> [What is expected]:
Reproduce only the stretch of entries from the line containing "Given: Open the 工具 dropdown menu" through the line containing "Action: tap(172, 625)", swapping "tree node" for "tree item" and leaving everything else unchanged.
# # #
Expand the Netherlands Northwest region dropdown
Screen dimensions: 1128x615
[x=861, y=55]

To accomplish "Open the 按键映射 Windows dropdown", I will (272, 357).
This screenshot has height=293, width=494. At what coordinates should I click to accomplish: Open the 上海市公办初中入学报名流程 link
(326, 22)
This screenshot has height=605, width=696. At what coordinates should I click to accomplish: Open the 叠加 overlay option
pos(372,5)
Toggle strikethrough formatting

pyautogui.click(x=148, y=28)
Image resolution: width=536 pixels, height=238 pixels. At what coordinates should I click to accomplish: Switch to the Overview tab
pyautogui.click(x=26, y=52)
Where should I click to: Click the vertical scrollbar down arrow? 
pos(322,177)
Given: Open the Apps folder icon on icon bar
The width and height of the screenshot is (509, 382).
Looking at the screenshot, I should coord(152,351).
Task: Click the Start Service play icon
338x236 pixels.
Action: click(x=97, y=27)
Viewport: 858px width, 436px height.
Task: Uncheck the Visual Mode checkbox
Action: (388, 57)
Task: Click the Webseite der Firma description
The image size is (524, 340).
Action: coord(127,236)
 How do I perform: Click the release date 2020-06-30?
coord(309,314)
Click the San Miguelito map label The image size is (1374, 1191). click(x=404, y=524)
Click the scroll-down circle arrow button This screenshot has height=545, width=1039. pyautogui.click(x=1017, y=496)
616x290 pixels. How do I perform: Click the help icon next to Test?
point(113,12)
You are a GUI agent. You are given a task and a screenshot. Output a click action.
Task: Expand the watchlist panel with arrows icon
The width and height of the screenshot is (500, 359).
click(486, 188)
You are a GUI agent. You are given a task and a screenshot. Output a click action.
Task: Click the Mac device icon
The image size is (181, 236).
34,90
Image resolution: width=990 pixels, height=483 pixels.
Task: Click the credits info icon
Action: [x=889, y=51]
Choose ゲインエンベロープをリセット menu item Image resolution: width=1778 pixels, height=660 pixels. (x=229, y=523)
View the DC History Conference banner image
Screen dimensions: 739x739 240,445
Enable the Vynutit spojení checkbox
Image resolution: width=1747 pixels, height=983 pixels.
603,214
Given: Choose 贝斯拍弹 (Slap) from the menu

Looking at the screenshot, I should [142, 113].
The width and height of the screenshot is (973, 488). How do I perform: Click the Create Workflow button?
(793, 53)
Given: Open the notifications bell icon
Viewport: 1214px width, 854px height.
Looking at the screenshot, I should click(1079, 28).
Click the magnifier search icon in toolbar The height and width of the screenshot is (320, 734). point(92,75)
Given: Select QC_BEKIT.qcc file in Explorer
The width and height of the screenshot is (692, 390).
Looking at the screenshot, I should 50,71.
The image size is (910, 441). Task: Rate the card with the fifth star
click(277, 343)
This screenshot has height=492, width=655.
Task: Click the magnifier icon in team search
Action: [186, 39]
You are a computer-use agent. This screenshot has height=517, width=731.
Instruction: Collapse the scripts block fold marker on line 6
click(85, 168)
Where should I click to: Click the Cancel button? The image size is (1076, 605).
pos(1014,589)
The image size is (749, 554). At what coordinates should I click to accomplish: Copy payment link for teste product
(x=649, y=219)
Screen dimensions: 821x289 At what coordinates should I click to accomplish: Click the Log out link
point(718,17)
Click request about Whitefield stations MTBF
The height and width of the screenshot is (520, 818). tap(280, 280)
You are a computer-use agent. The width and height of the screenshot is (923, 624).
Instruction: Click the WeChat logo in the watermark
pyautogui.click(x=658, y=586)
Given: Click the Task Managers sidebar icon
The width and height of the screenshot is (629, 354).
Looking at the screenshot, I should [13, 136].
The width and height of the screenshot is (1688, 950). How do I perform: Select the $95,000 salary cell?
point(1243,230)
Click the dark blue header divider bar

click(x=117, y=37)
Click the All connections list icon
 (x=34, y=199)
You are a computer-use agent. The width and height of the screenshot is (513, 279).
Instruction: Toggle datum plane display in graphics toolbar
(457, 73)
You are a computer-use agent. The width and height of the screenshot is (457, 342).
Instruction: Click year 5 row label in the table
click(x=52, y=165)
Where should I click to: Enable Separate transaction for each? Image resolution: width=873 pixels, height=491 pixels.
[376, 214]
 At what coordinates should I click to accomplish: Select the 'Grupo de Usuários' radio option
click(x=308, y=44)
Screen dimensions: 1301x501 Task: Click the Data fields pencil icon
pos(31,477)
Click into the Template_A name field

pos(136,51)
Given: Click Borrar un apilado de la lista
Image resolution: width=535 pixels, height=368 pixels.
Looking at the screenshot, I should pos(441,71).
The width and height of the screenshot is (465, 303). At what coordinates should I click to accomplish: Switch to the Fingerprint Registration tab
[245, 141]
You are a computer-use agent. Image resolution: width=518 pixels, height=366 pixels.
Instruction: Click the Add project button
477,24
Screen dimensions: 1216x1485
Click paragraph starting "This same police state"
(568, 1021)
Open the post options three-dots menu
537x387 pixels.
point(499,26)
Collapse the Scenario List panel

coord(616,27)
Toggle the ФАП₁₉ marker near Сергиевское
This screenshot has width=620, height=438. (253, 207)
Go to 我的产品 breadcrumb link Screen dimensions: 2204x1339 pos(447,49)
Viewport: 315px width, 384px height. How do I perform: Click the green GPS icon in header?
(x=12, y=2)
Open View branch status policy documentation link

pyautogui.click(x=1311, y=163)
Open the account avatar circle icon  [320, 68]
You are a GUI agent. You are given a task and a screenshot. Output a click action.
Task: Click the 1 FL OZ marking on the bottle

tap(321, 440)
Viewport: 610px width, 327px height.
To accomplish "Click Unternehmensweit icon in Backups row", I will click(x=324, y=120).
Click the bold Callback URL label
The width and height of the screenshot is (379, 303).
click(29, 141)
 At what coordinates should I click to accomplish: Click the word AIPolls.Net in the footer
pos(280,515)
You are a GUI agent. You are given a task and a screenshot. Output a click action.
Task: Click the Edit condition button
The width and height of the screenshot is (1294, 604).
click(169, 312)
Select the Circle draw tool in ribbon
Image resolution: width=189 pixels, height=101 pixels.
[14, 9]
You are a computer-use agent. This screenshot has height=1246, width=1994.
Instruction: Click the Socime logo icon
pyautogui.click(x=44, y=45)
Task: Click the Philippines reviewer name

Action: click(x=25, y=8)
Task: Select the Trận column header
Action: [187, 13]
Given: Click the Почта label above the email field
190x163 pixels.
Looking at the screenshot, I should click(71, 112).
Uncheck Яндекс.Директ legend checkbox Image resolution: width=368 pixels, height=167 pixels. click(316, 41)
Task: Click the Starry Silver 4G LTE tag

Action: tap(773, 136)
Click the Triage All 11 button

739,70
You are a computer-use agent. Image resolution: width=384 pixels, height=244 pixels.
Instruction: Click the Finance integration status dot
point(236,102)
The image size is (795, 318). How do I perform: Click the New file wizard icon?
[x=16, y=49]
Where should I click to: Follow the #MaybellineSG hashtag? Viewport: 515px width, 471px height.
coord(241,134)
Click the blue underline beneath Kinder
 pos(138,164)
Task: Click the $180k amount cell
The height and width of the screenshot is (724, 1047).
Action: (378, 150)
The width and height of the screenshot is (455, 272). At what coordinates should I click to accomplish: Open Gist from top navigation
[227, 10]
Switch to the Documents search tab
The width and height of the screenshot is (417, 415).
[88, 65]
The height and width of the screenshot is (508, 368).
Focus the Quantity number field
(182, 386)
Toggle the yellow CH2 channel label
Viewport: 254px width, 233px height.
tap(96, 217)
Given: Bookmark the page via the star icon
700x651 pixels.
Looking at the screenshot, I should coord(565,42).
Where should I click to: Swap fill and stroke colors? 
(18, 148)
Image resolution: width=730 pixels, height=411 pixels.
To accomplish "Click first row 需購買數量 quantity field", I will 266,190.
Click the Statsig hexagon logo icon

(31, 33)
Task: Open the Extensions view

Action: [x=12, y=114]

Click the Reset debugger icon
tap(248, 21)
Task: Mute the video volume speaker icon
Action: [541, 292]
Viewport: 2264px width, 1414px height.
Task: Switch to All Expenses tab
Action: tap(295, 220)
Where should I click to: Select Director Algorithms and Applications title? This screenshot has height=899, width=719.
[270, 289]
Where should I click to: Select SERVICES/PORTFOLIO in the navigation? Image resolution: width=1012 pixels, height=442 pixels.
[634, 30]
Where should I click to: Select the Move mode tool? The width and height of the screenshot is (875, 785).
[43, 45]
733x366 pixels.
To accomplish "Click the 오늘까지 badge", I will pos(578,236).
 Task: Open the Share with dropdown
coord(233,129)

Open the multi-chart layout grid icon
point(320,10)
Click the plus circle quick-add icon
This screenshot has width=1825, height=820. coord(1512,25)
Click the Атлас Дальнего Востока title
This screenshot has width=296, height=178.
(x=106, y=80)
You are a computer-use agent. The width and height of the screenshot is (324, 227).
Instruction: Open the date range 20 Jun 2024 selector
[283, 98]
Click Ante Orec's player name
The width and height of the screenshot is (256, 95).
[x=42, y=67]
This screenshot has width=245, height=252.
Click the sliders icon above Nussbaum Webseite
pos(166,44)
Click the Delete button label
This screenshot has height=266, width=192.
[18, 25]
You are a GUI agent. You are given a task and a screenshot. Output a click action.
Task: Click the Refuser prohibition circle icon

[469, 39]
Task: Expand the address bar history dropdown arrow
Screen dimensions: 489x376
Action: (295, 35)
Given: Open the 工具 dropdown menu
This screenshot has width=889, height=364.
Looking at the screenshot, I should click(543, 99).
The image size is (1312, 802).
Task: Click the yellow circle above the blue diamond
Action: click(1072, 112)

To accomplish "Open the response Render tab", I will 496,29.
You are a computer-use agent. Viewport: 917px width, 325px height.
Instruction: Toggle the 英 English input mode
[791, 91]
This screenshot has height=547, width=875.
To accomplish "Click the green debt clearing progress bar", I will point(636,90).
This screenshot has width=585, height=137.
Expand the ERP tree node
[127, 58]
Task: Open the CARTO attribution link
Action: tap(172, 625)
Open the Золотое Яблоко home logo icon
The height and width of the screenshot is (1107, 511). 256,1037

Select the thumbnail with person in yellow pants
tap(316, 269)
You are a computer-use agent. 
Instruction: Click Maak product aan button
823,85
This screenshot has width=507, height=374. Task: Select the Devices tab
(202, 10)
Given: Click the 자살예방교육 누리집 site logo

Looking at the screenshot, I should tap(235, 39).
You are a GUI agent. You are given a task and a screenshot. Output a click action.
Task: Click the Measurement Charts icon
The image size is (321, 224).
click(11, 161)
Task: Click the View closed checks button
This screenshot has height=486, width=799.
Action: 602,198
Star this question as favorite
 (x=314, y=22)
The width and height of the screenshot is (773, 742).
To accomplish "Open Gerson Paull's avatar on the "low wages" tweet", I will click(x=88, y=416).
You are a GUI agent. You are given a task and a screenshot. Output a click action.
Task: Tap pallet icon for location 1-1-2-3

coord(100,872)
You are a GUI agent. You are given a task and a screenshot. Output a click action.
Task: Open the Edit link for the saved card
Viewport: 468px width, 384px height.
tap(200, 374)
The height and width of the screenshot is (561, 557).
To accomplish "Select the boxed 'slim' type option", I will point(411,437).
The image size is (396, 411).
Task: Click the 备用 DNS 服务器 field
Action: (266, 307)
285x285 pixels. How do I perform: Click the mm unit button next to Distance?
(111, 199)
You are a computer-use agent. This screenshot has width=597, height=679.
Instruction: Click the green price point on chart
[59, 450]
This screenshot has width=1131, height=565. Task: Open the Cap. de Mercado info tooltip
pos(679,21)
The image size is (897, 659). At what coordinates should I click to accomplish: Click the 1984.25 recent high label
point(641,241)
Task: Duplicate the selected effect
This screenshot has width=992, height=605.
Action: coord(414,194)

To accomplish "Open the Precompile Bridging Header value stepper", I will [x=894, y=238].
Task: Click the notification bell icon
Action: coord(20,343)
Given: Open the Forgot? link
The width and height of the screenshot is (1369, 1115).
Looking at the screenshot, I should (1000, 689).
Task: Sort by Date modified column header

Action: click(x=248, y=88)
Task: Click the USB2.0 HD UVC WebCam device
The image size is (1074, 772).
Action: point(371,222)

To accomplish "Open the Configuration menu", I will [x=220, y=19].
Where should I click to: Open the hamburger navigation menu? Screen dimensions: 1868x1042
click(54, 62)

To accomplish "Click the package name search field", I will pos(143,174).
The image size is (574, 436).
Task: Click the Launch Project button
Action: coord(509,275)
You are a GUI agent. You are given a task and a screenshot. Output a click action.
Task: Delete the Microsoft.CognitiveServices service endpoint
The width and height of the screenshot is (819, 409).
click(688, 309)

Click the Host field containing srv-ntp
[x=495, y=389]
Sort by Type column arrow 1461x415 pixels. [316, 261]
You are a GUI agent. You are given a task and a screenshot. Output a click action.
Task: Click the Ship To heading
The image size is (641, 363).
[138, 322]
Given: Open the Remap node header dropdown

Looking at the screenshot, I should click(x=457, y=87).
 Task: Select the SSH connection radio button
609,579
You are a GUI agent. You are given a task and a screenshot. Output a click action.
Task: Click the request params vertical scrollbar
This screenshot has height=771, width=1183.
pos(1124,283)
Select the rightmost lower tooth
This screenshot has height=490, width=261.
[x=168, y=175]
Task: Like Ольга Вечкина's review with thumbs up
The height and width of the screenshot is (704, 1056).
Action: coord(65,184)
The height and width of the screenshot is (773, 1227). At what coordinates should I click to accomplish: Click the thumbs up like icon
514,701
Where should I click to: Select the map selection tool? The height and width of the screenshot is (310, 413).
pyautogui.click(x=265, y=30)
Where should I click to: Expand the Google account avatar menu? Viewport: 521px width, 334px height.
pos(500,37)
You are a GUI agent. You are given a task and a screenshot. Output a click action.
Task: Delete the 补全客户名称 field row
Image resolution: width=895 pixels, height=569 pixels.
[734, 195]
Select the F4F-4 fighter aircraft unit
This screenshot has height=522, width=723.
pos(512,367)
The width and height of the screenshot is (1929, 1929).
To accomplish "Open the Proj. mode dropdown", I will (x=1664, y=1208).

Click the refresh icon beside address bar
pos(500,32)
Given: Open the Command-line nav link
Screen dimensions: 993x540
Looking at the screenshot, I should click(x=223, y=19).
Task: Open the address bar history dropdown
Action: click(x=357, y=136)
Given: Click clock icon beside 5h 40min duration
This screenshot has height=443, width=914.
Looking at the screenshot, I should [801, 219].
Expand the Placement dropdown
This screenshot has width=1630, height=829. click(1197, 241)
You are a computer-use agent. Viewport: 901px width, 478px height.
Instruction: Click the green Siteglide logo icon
# # #
> [Complete output]:
Given: Open the 工具 dropdown menu
This screenshot has width=889, height=364.
Looking at the screenshot, I should click(543, 99).
The image size is (1312, 802).
Task: Click the yellow circle above the blue diamond
Action: click(1072, 112)

To accomplish "Open the response Render tab", I will 496,29.
You are a computer-use agent. Viewport: 917px width, 325px height.
Instruction: Toggle the 英 English input mode
[791, 91]
This screenshot has height=547, width=875.
To accomplish "Click the green debt clearing progress bar", I will point(636,90).
This screenshot has width=585, height=137.
Expand the ERP tree item
[127, 58]
Task: Open the CARTO attribution link
Action: tap(172, 625)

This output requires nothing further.